Many recharge estimates are based on mathematical models. Because these models rely on generalizations about the factors that influence recharge, the results of these models are sensitive to the amount of recharge and how it varies from place to place and over time. One study by the U.S. Geological Survey (Hansen, 1991) was based on water-budget modeling and has been used by the Division of Water Resources (DWR) of the Kansas Department of Agriculture in making decisions on requests for new water rights. The study estimated recharge rates as high as 8 inches per year in southeastern Kansas, about 3 inches per year in central Kansas, and less than an inch per year over about the western third of the state (fig. 4).
Figure 4-Mean annual potential natural recharge (in inches per year) is shown by one-inch contours (except in western Kansas where a half-inch interval was used to show more detail). The extent of High Plains aquifer in Kansas is outlined in blue (adapted from Hansen, 1991).
The U.S. and Kansas geological surveys have developed models for smaller areas of the state. Some of those models estimate that recharge is greater under irrigated cropland than under non-irrigated cropland. That's primarily because the wetter soil profile allows precipitation to move through the soil more quickly and thus recharge the aquifer. Researchers studied recharge in Finney County, in southwestern Kansas, and compared recharge during the years before large-scale irrigation (generally termed pre-development) with recharge after the onset of irrigation in the 1950's and 1960's (Meyer et al., 1970). That study indicated that predevelopment recharge was very low: less than half an inch per year. Recharge after development was estimated at approximately 2.7 inches per year, although factors other than increased irrigation (such as changing from grassland to cropland and significantly above-average precipitation over the 1940-1951 period) also were responsible.

** SHORT EXERCISE 1 **
According to the recharge passage, what recharge rate did the Hansen study estimate for central Kansas?
** SHORT EXERCISE 2 **
Retype the recharge passage, starting at the words "Figure 4-Mean annual" and stopping after "from Hansen, 1991).".
The records are separate from the recharge passage.

** LISTING **
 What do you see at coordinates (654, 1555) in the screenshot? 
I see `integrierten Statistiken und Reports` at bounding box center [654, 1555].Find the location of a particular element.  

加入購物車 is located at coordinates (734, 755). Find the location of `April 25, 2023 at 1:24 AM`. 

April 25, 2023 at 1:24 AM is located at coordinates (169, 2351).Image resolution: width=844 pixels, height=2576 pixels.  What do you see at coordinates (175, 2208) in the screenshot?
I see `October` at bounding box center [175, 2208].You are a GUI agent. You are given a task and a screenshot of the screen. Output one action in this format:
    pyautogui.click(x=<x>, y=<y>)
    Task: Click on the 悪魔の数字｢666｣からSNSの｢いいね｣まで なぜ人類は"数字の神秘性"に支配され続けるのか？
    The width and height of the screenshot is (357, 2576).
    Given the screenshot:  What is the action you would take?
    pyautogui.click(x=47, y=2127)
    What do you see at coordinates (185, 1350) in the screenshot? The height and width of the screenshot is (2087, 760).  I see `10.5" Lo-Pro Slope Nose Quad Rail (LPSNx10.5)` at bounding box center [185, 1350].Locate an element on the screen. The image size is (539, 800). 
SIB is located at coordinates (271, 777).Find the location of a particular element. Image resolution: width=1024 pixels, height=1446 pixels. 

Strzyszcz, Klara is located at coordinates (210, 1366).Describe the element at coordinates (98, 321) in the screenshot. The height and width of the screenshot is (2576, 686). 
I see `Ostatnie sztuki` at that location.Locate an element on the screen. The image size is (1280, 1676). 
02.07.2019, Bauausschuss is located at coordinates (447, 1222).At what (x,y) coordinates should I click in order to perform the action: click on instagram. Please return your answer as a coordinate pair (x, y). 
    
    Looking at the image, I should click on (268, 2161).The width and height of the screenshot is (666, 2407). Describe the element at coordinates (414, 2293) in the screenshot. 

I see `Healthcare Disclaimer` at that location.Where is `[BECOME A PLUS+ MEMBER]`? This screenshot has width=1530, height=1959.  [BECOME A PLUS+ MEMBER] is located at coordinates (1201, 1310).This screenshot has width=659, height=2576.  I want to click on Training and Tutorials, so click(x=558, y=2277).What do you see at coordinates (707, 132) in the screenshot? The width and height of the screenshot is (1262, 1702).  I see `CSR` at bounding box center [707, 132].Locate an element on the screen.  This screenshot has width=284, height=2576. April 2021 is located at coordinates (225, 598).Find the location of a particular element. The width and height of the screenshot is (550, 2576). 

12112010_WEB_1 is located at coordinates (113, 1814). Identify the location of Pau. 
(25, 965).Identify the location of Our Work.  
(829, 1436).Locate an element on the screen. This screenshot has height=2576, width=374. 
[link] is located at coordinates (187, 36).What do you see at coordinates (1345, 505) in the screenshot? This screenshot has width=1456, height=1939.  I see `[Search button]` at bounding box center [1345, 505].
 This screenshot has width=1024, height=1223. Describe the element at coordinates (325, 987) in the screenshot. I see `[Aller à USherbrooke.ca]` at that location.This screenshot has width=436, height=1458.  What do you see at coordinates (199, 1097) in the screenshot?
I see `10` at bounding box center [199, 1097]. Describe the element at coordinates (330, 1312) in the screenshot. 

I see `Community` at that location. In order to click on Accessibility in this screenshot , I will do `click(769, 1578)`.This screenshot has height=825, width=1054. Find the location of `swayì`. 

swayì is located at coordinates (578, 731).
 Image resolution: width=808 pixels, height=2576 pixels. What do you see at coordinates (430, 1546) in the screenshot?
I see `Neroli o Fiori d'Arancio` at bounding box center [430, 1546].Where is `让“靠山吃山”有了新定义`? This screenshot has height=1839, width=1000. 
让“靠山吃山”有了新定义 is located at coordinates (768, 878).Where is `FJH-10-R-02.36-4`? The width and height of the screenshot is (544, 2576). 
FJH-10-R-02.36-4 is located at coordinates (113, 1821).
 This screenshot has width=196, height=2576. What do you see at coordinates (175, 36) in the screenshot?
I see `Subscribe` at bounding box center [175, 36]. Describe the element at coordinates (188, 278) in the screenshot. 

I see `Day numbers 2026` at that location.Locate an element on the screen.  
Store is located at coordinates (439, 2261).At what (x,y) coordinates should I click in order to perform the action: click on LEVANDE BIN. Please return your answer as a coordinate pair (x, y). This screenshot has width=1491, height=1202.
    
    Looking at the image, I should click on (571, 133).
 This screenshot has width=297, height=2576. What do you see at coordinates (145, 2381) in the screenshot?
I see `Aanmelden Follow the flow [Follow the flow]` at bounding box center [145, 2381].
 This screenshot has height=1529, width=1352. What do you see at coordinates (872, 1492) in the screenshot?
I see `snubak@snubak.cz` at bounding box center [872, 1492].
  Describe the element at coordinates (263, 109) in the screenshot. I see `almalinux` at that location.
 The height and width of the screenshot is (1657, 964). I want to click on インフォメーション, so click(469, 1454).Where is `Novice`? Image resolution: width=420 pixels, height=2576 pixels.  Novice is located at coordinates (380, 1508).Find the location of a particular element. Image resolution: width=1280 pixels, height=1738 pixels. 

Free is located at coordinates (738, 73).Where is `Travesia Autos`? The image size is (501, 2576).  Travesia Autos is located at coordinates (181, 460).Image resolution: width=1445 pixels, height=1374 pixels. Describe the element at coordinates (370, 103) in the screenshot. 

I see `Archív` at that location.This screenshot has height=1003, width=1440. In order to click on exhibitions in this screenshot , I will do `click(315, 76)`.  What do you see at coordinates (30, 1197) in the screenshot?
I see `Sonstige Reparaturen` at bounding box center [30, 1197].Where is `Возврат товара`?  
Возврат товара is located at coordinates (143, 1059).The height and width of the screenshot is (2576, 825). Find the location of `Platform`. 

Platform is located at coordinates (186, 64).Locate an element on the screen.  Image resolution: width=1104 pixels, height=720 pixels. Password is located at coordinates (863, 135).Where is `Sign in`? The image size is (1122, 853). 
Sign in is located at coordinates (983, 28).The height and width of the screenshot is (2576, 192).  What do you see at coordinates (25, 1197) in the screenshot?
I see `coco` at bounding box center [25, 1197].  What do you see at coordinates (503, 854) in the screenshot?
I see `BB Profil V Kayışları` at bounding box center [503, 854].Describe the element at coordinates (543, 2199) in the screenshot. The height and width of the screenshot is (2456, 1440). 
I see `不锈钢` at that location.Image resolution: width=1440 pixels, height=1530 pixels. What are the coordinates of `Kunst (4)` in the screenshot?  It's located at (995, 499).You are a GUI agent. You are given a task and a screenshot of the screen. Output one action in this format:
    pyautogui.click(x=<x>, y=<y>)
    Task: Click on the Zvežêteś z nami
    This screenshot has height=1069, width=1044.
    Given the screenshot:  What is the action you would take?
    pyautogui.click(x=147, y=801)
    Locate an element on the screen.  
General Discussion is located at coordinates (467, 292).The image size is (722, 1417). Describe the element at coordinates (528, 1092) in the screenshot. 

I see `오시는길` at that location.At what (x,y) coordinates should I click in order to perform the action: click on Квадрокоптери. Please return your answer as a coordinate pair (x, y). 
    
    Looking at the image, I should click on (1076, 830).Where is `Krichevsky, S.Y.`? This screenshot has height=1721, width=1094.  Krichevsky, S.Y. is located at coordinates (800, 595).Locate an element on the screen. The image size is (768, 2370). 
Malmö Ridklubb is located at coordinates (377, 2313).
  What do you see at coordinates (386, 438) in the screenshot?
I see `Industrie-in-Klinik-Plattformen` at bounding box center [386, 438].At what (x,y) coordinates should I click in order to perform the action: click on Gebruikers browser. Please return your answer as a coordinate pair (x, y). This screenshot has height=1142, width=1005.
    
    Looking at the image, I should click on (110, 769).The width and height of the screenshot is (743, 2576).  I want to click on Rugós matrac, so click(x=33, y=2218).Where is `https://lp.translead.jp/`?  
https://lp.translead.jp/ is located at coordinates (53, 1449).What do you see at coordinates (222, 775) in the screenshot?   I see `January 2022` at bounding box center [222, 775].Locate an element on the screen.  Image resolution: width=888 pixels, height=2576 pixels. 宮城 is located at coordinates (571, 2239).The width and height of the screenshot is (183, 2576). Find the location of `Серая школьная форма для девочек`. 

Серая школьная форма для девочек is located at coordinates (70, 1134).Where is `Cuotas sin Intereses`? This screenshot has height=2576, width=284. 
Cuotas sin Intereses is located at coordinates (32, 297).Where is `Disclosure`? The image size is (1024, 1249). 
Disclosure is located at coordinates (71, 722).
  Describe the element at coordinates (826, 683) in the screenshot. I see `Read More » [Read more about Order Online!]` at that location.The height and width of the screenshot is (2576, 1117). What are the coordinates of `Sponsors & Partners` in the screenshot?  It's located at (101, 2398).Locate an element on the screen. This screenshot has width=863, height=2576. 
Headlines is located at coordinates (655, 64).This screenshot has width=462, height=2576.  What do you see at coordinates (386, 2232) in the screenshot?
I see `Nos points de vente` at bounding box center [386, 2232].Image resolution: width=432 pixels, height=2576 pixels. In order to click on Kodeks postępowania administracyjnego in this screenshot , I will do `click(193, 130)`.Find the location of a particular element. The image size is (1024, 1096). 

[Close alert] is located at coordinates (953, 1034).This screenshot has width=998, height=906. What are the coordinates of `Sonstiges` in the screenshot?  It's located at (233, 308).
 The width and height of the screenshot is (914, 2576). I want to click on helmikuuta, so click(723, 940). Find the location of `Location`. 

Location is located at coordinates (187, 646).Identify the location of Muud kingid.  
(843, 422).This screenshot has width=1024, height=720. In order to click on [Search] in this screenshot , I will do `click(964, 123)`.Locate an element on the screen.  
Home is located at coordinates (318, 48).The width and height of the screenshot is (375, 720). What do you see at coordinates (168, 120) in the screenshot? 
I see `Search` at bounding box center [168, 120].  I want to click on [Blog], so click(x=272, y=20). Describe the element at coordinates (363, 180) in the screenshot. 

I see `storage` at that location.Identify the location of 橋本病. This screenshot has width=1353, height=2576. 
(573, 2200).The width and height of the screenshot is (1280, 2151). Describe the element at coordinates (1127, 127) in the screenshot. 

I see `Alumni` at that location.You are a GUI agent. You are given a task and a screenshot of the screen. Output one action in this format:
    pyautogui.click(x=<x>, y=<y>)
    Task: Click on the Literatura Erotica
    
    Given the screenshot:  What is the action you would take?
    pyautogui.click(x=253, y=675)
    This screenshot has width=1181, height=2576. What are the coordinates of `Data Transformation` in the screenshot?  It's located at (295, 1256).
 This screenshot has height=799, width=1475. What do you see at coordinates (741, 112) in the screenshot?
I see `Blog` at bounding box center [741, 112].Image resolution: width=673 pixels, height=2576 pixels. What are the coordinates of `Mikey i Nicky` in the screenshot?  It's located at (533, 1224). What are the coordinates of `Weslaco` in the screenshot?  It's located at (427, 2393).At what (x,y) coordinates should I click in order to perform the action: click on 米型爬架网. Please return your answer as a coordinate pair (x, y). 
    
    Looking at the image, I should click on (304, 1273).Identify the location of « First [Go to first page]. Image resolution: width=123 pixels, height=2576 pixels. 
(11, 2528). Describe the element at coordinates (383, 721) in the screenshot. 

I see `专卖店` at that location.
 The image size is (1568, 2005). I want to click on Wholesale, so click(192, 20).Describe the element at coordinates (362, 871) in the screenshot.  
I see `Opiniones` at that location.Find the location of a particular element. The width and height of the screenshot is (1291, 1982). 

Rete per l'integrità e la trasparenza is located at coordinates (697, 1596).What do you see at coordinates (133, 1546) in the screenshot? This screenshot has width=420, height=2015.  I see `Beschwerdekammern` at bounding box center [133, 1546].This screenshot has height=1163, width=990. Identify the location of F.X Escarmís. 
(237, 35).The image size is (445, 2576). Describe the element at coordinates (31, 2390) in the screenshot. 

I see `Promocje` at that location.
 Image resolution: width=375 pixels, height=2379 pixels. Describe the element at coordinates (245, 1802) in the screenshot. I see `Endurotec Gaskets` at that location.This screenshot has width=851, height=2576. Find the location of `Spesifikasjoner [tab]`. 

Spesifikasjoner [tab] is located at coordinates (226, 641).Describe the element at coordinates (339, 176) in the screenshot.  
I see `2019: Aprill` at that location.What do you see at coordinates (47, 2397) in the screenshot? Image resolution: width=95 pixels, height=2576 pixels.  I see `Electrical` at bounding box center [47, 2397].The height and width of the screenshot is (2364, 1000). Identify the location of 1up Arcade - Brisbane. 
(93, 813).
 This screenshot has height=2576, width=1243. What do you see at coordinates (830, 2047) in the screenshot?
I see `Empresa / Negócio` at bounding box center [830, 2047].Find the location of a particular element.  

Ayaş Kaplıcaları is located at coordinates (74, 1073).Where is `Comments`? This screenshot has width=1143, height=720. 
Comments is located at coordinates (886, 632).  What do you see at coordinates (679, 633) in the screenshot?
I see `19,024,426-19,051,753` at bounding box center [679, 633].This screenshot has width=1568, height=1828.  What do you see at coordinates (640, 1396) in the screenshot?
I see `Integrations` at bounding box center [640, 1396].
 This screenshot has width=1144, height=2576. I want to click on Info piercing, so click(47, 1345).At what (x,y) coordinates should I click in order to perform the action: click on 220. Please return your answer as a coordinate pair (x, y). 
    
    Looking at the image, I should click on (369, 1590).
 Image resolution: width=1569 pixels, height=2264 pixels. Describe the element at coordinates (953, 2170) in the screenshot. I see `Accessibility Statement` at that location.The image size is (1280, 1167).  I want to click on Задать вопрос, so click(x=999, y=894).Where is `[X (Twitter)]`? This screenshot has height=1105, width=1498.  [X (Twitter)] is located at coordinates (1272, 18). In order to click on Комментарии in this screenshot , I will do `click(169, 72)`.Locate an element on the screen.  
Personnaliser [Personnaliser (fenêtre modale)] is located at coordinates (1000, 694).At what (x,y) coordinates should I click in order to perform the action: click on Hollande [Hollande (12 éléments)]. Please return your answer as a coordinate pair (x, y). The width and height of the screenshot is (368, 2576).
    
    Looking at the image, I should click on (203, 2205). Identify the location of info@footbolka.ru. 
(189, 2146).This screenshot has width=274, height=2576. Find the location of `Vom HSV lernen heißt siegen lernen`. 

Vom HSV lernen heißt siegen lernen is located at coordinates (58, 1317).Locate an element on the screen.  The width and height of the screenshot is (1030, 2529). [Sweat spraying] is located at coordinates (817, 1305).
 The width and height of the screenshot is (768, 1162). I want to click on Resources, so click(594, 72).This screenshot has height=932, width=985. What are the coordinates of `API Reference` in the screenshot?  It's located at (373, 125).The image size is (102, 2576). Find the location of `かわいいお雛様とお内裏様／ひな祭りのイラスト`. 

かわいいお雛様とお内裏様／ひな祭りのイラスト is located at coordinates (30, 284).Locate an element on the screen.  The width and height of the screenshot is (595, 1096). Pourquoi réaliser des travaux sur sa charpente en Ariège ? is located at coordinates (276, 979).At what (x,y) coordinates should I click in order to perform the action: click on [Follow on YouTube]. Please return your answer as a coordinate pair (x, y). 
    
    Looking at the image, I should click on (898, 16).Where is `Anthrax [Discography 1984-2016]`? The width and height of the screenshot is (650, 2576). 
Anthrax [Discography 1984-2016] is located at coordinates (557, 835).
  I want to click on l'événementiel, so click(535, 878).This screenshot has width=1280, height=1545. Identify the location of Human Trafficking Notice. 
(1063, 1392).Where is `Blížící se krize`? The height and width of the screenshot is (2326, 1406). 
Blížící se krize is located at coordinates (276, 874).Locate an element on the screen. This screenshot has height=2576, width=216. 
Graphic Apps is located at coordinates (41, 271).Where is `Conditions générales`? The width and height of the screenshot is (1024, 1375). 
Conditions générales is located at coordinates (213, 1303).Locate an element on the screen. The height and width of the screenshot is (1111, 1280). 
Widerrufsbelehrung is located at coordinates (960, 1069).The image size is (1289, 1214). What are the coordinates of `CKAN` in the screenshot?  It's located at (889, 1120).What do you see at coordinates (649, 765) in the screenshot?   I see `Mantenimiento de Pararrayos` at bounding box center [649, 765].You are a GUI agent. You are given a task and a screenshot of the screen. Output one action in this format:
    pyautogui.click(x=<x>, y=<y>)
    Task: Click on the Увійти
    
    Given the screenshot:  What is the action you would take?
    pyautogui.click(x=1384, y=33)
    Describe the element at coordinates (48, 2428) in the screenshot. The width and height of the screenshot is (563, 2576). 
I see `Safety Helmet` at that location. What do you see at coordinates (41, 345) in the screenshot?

** TASK RESPONSE 1 **
About 3 inches per year.

** TASK RESPONSE 2 **
Figure 4-Mean annual potential natural recharge (in inches per year) is shown by one-inch contours (except in western Kansas where a half-inch interval was used to show more detail). The extent of High Plains aquifer in Kansas is outlined in blue (adapted from Hansen, 1991).